10 yaşına bile gelmemiş küçük bir kız çocuğu, kadın olarak kabul edilmekte, onu seçecek yetişkin erkeğin yaşı ise önemsenmemekteydi.

 

Günümüzde pedofili dediğimiz sapkın cinsel eğilim; asırlar boyunca, “yetişkin” kabul edilen çocukların kurban olmasına neden olmuştur.

 

Çocuğun duygularının ve gelişimsel özelliğine uygun olan ihtiyaçlarının söz konusu olmadığı çağlar geride kaldı.

 

Geçtiğimiz yüzyıl çocukluk ile ilgili bilimsel bilgilerin aydınlanma çağı olmuştur.

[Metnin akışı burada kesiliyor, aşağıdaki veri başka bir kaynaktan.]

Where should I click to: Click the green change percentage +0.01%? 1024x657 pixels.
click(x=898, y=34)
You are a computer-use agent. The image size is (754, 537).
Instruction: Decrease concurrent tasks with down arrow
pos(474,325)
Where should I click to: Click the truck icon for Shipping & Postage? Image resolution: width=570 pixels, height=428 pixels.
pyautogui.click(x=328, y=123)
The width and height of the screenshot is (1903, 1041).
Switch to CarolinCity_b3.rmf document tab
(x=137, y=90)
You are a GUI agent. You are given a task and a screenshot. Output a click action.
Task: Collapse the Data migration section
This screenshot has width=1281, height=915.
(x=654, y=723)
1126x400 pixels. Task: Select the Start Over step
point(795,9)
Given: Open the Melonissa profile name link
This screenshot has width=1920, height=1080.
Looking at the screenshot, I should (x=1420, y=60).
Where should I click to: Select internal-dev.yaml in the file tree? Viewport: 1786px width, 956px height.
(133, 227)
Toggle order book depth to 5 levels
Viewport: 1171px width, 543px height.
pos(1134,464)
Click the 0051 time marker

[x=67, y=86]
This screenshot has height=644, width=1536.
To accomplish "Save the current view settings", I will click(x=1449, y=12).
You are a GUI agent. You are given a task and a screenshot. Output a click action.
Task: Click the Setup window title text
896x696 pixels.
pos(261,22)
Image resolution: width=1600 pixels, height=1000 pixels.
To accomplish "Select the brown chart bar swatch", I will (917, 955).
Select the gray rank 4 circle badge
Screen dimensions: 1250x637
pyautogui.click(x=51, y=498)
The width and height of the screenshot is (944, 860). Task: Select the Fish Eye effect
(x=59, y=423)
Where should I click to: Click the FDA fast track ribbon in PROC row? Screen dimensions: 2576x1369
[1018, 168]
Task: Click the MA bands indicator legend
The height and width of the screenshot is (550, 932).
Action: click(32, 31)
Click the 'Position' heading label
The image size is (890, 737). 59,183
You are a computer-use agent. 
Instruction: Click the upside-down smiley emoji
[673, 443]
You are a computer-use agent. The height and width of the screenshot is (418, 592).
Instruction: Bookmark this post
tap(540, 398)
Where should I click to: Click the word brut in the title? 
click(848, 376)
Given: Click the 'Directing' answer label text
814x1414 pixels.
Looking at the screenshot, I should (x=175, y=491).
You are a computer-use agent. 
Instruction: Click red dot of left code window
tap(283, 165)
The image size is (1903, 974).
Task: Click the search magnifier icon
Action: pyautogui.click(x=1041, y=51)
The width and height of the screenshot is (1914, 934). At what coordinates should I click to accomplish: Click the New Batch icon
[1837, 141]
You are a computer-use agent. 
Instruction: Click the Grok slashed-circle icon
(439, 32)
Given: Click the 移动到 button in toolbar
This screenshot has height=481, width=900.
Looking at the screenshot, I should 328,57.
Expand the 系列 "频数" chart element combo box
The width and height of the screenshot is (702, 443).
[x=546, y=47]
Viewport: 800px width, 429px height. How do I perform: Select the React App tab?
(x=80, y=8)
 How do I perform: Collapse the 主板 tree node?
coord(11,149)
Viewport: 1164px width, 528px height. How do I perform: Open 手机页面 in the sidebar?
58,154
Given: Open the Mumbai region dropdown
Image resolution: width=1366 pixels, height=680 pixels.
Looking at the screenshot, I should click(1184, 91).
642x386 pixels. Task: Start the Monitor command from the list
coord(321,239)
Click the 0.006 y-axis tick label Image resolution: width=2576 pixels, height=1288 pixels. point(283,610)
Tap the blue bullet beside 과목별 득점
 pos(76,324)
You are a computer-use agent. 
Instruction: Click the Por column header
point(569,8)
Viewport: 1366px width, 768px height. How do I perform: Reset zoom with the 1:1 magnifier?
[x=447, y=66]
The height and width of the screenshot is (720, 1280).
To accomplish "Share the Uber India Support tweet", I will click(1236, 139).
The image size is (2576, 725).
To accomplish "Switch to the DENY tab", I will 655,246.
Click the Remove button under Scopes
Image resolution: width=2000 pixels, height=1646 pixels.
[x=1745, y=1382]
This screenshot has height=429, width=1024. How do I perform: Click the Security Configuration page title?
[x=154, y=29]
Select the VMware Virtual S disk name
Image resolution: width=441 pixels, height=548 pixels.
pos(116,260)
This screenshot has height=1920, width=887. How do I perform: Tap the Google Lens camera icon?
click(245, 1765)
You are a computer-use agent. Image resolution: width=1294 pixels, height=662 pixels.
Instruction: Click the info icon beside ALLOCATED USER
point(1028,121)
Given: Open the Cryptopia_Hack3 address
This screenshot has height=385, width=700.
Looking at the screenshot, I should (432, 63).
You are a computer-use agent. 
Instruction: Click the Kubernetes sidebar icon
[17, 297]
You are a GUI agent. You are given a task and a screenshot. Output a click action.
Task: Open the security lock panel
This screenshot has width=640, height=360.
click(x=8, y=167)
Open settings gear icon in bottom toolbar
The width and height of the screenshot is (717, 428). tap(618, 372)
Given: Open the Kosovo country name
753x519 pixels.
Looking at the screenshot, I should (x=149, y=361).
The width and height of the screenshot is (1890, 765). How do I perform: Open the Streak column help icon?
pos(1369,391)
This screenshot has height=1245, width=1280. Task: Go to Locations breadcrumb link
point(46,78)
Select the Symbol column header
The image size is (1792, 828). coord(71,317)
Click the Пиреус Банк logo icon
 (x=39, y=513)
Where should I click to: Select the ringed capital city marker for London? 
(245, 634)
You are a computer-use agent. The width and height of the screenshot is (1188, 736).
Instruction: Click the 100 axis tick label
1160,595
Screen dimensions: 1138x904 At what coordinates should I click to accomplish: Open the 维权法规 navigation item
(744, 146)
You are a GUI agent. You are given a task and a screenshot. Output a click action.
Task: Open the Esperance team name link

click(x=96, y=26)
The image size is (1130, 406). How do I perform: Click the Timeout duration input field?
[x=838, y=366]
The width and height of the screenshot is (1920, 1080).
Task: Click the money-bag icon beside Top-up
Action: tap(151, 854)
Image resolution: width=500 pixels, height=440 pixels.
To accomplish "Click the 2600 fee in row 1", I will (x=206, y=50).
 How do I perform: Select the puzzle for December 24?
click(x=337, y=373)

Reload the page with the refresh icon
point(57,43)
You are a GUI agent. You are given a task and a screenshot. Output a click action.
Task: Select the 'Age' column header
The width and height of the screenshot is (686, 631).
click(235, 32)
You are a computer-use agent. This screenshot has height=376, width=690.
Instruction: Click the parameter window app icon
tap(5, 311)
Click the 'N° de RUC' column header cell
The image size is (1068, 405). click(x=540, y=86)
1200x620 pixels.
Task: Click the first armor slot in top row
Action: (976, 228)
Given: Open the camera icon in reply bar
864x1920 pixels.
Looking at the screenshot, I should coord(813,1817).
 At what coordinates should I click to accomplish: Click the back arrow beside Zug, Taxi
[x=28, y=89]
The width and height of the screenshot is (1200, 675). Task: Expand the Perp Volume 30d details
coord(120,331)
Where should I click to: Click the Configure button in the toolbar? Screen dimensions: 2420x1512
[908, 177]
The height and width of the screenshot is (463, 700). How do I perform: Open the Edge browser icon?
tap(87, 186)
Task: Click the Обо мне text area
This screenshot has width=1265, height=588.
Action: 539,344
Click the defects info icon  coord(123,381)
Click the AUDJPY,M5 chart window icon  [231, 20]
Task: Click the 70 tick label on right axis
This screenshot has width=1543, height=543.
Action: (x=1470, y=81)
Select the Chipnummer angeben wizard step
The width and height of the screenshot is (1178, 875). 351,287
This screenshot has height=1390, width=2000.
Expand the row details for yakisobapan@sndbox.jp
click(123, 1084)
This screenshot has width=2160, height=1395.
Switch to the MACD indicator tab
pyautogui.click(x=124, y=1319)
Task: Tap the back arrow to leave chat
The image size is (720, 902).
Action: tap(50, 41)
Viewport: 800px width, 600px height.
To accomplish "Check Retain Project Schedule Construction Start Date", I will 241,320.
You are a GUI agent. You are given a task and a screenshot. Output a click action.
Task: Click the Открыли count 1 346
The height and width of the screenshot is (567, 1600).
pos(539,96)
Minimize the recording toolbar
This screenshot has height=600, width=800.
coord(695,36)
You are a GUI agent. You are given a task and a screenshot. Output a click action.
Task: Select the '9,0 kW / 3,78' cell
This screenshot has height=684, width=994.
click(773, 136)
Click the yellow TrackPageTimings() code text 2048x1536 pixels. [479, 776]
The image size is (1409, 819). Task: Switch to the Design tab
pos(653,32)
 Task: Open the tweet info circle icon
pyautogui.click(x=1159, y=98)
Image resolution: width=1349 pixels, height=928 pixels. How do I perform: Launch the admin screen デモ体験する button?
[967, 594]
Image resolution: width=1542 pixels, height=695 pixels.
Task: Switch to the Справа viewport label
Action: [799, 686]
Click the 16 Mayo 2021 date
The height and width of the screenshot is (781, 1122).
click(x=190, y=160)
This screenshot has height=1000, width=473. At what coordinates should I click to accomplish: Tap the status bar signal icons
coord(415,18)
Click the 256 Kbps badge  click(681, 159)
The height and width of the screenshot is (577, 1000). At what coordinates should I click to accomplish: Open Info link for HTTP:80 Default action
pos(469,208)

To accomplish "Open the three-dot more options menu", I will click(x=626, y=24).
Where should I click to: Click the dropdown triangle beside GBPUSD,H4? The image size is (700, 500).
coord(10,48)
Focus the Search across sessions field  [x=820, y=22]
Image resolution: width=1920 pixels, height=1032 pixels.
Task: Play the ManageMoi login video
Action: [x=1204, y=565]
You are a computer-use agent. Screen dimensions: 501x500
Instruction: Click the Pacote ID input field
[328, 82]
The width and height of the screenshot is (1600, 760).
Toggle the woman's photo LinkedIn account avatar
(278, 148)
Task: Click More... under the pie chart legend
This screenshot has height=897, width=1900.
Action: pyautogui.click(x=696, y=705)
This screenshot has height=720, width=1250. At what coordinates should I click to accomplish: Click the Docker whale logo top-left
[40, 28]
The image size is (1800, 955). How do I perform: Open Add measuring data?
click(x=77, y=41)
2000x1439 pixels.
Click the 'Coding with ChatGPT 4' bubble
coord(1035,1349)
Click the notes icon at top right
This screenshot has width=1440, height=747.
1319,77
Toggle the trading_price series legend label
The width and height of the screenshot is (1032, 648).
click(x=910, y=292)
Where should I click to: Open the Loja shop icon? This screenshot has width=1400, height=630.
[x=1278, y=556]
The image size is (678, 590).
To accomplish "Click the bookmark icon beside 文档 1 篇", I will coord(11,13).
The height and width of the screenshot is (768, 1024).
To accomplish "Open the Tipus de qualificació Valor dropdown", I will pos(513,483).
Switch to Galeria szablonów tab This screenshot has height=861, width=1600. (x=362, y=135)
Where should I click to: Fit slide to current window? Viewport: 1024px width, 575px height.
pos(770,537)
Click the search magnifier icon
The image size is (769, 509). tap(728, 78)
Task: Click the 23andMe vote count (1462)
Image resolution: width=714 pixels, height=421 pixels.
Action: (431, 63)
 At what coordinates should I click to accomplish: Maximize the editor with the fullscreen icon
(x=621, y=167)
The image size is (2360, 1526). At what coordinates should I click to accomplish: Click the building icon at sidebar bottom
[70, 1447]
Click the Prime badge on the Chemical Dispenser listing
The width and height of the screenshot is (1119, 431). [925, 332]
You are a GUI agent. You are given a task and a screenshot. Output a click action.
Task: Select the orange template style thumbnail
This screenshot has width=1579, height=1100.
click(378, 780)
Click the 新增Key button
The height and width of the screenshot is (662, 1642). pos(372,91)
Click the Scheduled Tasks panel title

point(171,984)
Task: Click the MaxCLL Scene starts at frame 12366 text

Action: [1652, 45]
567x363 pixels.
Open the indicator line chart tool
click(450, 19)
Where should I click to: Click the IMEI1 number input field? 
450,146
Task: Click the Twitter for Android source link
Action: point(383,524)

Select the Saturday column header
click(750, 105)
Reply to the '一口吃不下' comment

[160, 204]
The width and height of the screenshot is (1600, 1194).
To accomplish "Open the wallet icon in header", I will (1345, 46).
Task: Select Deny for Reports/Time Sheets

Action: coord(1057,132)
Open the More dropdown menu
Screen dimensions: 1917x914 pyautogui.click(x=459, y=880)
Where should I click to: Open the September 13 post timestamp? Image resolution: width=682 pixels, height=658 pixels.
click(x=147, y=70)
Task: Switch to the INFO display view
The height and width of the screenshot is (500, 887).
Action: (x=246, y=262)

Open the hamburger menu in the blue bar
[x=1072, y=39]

Çocuğun duygusal, sosyal ihtiyaçları, sağlıklı gelişimine uygun metotları artık biliyoruz ve her geçen gün yeni bilimsel verilerle tanışıyoruz.

 

Çocuk, çocuktur. Büyümesi, olgunlaşması için sadece fiziksel-bedensel büyümeye değil; ruhsal — duygusal olgunluğa da ihtiyacı vardır.

 

Çocuğu zorla büyütmek, erken zamanda olgunlaştırmaya çalışmak; çocukluk çağı ihtiyaçlarını yok farz etmektir.

 

Çocuk; çocuk oyunları oynamalı, çocuk gibi giyinmeli ve akranları ile gelişimine uygun ilişkiler kurmalı.

 

Çocuk; sevilmeli, korunmalı, kendini güvende hissetmeli.

 

Çocuk; yetişkinin küçültülmüş hali değildir. Çocuk olduğu unutulmamalı.